> **Short exercise**
Turn the records between the line containing "is (530, 942)." and the line containing "click(x=138, y=142)", inclusive, into a JSON list of strings with one string per line, omitting blank lines.

> **Information provided**
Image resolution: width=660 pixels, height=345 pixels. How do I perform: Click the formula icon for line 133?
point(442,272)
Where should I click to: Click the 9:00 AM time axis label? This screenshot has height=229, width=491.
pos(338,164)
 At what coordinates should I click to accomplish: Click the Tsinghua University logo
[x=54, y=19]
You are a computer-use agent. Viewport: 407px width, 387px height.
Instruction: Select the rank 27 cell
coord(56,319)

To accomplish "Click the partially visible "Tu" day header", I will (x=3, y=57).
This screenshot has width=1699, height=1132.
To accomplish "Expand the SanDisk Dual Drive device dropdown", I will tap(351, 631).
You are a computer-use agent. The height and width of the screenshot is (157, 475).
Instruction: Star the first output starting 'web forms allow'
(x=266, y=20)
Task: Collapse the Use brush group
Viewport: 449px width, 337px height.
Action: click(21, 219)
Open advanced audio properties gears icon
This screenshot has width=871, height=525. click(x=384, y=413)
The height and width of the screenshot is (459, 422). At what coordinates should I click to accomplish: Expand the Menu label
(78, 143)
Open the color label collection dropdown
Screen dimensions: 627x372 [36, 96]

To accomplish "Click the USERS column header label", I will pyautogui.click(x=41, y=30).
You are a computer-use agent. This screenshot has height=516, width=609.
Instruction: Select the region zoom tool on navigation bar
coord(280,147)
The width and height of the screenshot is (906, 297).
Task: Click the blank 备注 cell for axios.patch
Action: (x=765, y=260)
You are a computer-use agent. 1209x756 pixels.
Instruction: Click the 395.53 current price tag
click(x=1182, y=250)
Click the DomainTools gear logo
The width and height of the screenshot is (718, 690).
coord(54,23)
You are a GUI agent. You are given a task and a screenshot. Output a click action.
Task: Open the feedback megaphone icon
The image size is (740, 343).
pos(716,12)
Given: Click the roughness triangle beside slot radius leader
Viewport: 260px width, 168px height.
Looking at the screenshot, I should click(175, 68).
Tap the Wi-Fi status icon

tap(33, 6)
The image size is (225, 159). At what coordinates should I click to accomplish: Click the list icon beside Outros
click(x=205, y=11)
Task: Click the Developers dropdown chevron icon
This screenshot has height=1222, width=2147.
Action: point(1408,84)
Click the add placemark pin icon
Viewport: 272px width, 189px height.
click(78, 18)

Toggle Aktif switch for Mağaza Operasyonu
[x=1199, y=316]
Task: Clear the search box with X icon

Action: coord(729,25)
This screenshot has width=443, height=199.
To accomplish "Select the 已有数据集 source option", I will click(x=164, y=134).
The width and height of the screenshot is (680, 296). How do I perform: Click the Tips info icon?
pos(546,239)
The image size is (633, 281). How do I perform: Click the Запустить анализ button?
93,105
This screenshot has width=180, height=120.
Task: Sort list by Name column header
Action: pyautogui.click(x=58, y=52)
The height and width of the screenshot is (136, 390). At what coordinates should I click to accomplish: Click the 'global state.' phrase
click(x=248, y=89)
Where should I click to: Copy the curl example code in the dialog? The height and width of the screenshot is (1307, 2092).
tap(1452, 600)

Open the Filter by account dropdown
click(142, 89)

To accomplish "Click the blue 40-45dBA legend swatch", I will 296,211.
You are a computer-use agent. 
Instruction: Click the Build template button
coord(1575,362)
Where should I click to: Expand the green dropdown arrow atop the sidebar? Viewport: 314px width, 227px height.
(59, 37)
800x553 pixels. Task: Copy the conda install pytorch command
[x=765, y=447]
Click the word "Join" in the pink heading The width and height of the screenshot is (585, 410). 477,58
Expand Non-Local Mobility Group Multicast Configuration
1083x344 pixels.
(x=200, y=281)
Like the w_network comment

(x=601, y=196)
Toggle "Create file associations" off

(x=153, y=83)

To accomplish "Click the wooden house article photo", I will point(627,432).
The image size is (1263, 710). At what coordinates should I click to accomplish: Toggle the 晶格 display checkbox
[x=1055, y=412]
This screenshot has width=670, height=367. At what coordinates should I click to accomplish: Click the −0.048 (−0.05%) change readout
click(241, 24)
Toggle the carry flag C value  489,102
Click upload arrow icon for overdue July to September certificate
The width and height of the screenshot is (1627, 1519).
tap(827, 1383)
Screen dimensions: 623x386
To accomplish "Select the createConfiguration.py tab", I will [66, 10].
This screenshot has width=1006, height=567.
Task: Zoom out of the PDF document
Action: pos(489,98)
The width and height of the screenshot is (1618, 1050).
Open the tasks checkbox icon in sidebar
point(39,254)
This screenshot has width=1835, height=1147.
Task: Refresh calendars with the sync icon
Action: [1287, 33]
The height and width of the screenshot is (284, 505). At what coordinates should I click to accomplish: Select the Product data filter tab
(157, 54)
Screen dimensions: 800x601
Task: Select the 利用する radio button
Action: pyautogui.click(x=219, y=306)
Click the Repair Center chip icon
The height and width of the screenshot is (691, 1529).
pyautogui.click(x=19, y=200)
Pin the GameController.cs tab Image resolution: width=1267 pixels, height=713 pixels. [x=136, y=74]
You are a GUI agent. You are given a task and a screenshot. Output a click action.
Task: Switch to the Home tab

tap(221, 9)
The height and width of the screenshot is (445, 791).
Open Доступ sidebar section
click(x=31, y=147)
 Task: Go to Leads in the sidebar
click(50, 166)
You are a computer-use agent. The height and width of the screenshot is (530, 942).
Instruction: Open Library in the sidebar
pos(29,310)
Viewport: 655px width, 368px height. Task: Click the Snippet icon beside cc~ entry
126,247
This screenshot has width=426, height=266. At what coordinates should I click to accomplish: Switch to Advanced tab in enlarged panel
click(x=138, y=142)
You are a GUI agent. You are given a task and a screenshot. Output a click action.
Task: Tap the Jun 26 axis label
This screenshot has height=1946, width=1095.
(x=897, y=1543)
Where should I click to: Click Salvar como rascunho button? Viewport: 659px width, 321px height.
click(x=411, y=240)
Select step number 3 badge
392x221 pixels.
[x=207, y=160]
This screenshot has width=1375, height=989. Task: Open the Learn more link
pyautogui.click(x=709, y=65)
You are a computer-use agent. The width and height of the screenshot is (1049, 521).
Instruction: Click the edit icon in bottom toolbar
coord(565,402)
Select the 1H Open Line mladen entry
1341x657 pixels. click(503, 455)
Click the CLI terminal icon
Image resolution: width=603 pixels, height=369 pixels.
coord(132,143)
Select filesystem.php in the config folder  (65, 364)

> **Solved problem**
[
  "You are a computer-use agent. The height and width of the screenshot is (530, 942).",
  "Instruction: Open Library in the sidebar",
  "pos(29,310)",
  "Viewport: 655px width, 368px height. Task: Click the Snippet icon beside cc~ entry",
  "126,247",
  "This screenshot has width=426, height=266. At what coordinates should I click to accomplish: Switch to Advanced tab in enlarged panel",
  "click(x=138, y=142)"
]